Horror, Science Fiction
"Forgive me, lord. I'm about to make new ghosts." How cool does that sound rolling off the tongue? As a matter of fact? I'm not scared to admit it... I really enjoyed this short film from Matthew Ewald. "And God Remembered Babylon" is the perfect example of how for some, the desolation of the pandemic spurred the creation of something that, in my opinion, is pretty damn cool. It's not always about perfection or budget - it's about getting out of your own head and creating something. In this particular case, it sure doesn't hurt that that "something" ended up being a great short film. That much I do know.
"And God Remembered Babylon" focuses on Joel, a soldier, and part of the clergy. Father Joel Barton is no stranger to killing. It is WW2, after all, and he is a soldier, but he hasn't forsaken his duties to humankind and the church. This war has been brutal to him. That's definitely no secret right from the get-go. What could, at the start, be the story of a man losing his mind quickly changes direction as Father Barton enters the black barn. This isn't about a soldier succumbing to P.T.S.D. at all and, in fact, is the story of good versus evil—God versus the devil. You'll quickly recognize the stakes and wonder how you could have missed them even from the start. Bottom line? As I wrote above, I really enjoyed this film.

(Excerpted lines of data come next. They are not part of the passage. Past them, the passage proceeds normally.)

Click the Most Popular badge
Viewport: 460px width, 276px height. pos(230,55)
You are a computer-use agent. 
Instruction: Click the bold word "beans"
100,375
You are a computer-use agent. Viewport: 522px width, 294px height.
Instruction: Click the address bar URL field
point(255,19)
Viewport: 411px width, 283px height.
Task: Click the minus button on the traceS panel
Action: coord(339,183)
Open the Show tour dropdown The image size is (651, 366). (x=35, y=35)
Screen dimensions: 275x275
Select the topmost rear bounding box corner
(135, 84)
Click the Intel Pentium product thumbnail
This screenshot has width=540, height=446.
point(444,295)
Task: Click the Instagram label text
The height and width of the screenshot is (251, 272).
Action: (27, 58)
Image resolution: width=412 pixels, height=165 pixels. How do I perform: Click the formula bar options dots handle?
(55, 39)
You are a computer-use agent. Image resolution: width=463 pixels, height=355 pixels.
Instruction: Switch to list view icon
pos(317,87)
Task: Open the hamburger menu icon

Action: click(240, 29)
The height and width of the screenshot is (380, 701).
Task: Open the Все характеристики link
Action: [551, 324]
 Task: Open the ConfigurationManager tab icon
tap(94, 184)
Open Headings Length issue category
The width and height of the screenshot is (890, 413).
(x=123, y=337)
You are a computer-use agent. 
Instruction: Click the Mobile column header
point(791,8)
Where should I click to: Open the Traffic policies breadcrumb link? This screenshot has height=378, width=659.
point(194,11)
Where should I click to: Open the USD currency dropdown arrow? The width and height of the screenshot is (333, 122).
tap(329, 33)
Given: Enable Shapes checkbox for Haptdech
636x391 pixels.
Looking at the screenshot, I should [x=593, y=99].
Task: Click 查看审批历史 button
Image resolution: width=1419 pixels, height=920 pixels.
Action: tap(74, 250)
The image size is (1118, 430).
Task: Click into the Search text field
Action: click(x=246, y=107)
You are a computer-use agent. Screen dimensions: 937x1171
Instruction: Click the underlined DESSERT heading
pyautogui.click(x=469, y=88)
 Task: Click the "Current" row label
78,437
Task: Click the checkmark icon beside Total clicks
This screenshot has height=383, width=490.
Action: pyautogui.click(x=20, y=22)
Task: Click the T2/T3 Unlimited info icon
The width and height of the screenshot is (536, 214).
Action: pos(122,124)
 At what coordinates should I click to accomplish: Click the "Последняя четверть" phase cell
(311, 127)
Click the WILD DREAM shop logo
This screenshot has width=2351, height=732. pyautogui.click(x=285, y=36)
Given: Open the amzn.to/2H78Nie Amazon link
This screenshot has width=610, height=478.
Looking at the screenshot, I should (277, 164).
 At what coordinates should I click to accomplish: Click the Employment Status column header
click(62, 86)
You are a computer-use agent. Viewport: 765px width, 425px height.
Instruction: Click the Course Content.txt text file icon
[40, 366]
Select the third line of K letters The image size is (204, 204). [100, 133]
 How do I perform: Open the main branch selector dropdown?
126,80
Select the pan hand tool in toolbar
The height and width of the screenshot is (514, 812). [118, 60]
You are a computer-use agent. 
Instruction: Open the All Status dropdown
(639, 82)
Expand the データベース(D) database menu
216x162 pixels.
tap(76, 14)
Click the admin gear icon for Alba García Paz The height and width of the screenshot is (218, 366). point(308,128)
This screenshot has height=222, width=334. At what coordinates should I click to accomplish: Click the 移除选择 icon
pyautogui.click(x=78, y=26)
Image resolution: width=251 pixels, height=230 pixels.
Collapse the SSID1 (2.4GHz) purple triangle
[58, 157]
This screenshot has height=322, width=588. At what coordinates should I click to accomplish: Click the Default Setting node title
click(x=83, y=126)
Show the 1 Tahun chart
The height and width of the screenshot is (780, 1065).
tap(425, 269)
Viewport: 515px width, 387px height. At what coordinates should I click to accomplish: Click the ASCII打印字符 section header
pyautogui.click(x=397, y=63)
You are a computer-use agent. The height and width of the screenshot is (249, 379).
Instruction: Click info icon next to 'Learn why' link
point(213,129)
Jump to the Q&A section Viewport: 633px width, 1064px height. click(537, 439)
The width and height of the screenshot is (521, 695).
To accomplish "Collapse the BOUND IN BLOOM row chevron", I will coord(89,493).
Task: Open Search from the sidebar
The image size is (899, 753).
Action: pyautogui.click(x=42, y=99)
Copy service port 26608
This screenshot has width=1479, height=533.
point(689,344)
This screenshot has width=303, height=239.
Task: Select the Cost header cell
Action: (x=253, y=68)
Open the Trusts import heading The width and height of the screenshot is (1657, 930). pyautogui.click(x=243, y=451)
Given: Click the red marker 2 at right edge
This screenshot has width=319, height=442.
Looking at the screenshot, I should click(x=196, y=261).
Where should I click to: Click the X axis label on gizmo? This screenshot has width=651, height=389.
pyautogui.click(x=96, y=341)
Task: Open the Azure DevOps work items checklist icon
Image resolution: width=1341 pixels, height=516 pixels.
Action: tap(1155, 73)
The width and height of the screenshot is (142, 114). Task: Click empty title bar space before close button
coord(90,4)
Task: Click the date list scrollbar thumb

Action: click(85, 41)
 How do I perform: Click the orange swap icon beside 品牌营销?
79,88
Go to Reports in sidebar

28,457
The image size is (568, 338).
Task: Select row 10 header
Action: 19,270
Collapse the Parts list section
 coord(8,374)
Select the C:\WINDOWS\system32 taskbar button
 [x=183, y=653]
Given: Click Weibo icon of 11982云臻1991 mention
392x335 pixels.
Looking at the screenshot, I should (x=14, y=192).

"And God Remembered Babylon" has a very small cast - this is a pandemic film, after all. For the most part, however, it's just Father Barton played excellently by Ewald himself. There's a lot of narration as Joel lets us in on his thoughts, and you may be thinking that it all sounds rather dull. Honestly, I wouldn't blame anyone for thinking that before watching but the truth of the matter is this: you would be wrong. I'm not stating that this production is without its faults but on the whole? It's pretty damn impressive.
The atmosphere of this flick is key. Sure, the writing is good, and the dialog is good - but what makes this ultra-micro-budget work is the blisteringly fast editing style and an excellent sound design. Ultra-fast editing isn't always the answer, believe me... but in this case, it works like a charm. Now, reader, I can honestly say that I wasn't a fan of the scene just before the end - and it would have been cool just to cut to the cemetery commentary - but who am I to judge? At the end of the day, "And God Remembered Babylon" was a quick diversion that did what was intended. It entertained. What more could anyone ask? Four stars and highly recommended.